_WORK REQUIRED:_
Return every entry exactly. Leave nothing out.

_DATA EXTRACT:_
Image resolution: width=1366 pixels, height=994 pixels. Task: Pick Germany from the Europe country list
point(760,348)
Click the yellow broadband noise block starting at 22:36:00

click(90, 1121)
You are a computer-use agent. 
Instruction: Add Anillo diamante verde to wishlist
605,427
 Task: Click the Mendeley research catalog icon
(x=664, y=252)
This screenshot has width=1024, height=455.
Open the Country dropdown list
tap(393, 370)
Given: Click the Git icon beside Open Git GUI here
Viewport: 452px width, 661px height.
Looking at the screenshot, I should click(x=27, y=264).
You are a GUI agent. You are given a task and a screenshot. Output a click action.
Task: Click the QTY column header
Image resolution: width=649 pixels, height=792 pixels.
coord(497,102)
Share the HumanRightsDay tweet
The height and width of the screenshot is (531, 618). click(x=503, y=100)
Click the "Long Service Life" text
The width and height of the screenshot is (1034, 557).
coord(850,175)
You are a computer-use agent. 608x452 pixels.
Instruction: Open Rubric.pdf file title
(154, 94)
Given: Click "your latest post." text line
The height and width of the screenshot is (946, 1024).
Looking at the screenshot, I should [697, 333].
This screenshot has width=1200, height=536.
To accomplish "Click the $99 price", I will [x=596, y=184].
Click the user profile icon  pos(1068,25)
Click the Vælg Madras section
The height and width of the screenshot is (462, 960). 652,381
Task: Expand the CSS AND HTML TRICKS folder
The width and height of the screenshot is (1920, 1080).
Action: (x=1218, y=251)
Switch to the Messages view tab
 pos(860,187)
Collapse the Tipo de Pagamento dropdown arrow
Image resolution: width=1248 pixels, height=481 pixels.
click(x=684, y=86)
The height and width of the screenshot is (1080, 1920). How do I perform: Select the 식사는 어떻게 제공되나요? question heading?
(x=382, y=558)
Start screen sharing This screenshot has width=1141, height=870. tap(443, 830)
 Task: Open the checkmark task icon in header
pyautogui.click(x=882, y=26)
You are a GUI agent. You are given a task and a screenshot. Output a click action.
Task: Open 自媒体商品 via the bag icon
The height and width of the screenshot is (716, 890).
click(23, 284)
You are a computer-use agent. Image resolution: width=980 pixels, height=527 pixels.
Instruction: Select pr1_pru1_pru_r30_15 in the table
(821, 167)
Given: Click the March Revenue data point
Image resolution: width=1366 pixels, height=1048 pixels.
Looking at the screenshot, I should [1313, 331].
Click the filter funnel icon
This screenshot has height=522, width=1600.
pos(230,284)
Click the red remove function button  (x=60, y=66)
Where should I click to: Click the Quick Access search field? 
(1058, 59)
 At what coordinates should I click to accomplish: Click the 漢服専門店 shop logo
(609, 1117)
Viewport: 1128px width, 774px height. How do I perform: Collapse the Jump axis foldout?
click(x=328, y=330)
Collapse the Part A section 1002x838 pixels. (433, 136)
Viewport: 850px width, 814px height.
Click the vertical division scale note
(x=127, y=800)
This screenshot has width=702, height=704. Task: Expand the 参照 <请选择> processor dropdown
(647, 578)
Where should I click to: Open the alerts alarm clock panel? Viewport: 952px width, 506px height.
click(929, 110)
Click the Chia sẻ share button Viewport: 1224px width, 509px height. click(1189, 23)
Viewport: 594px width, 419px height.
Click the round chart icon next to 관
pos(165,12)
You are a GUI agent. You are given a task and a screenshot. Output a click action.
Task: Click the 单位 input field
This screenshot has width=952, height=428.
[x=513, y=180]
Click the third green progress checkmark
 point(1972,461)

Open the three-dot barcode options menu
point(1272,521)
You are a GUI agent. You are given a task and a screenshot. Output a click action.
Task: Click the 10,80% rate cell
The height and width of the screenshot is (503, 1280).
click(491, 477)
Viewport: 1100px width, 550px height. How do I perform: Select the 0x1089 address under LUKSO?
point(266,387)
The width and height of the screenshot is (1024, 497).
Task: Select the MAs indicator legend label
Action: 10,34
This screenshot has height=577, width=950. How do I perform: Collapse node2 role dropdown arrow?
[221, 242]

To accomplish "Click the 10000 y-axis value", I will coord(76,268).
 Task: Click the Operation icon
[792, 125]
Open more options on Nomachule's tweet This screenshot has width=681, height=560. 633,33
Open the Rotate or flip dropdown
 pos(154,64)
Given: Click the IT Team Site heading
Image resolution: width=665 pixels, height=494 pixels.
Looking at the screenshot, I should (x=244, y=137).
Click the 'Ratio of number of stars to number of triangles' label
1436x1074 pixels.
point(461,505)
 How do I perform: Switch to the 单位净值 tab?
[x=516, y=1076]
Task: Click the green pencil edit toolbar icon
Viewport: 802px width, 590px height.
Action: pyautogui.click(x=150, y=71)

_EXERCISE ANSWER:_
Image resolution: width=1366 pixels, height=994 pixels. Task: Pick Germany from the Europe country list
point(760,348)
Click the yellow broadband noise block starting at 22:36:00

click(90, 1121)
You are a computer-use agent. 
Instruction: Add Anillo diamante verde to wishlist
605,427
 Task: Click the Mendeley research catalog icon
(x=664, y=252)
This screenshot has width=1024, height=455.
Open the Country dropdown list
tap(393, 370)
Given: Click the Git icon beside Open Git GUI here
Viewport: 452px width, 661px height.
Looking at the screenshot, I should click(x=27, y=264).
You are a GUI agent. You are given a task and a screenshot. Output a click action.
Task: Click the QTY column header
Image resolution: width=649 pixels, height=792 pixels.
coord(497,102)
Share the HumanRightsDay tweet
The height and width of the screenshot is (531, 618). click(x=503, y=100)
Click the "Long Service Life" text
The width and height of the screenshot is (1034, 557).
coord(850,175)
You are a computer-use agent. 608x452 pixels.
Instruction: Open Rubric.pdf file title
(154, 94)
Given: Click "your latest post." text line
The height and width of the screenshot is (946, 1024).
Looking at the screenshot, I should [697, 333].
This screenshot has width=1200, height=536.
To accomplish "Click the $99 price", I will [x=596, y=184].
Click the user profile icon  pos(1068,25)
Click the Vælg Madras section
The height and width of the screenshot is (462, 960). 652,381
Task: Expand the CSS AND HTML TRICKS folder
The width and height of the screenshot is (1920, 1080).
Action: (x=1218, y=251)
Switch to the Messages view tab
 pos(860,187)
Collapse the Tipo de Pagamento dropdown arrow
Image resolution: width=1248 pixels, height=481 pixels.
click(x=684, y=86)
The height and width of the screenshot is (1080, 1920). How do I perform: Select the 식사는 어떻게 제공되나요? question heading?
(x=382, y=558)
Start screen sharing This screenshot has width=1141, height=870. tap(443, 830)
 Task: Open the checkmark task icon in header
pyautogui.click(x=882, y=26)
You are a GUI agent. You are given a task and a screenshot. Output a click action.
Task: Open 自媒体商品 via the bag icon
The height and width of the screenshot is (716, 890).
click(23, 284)
You are a computer-use agent. Image resolution: width=980 pixels, height=527 pixels.
Instruction: Select pr1_pru1_pru_r30_15 in the table
(821, 167)
Given: Click the March Revenue data point
Image resolution: width=1366 pixels, height=1048 pixels.
Looking at the screenshot, I should [1313, 331].
Click the filter funnel icon
This screenshot has height=522, width=1600.
pos(230,284)
Click the red remove function button  (x=60, y=66)
Where should I click to: Click the Quick Access search field? 
(1058, 59)
 At what coordinates should I click to accomplish: Click the 漢服専門店 shop logo
(609, 1117)
Viewport: 1128px width, 774px height. How do I perform: Collapse the Jump axis foldout?
click(x=328, y=330)
Collapse the Part A section 1002x838 pixels. (433, 136)
Viewport: 850px width, 814px height.
Click the vertical division scale note
(x=127, y=800)
This screenshot has width=702, height=704. Task: Expand the 参照 <请选择> processor dropdown
(647, 578)
Where should I click to: Open the alerts alarm clock panel? Viewport: 952px width, 506px height.
click(929, 110)
Click the Chia sẻ share button Viewport: 1224px width, 509px height. click(1189, 23)
Viewport: 594px width, 419px height.
Click the round chart icon next to 관
pos(165,12)
You are a GUI agent. You are given a task and a screenshot. Output a click action.
Task: Click the 单位 input field
This screenshot has width=952, height=428.
[x=513, y=180]
Click the third green progress checkmark
 point(1972,461)

Open the three-dot barcode options menu
point(1272,521)
You are a GUI agent. You are given a task and a screenshot. Output a click action.
Task: Click the 10,80% rate cell
The height and width of the screenshot is (503, 1280).
click(491, 477)
Viewport: 1100px width, 550px height. How do I perform: Select the 0x1089 address under LUKSO?
point(266,387)
The width and height of the screenshot is (1024, 497).
Task: Select the MAs indicator legend label
Action: 10,34
This screenshot has height=577, width=950. How do I perform: Collapse node2 role dropdown arrow?
[221, 242]

To accomplish "Click the 10000 y-axis value", I will coord(76,268).
 Task: Click the Operation icon
[792, 125]
Open more options on Nomachule's tweet This screenshot has width=681, height=560. 633,33
Open the Rotate or flip dropdown
 pos(154,64)
Given: Click the IT Team Site heading
Image resolution: width=665 pixels, height=494 pixels.
Looking at the screenshot, I should (x=244, y=137).
Click the 'Ratio of number of stars to number of triangles' label
1436x1074 pixels.
point(461,505)
 How do I perform: Switch to the 单位净值 tab?
[x=516, y=1076]
Task: Click the green pencil edit toolbar icon
Viewport: 802px width, 590px height.
Action: pyautogui.click(x=150, y=71)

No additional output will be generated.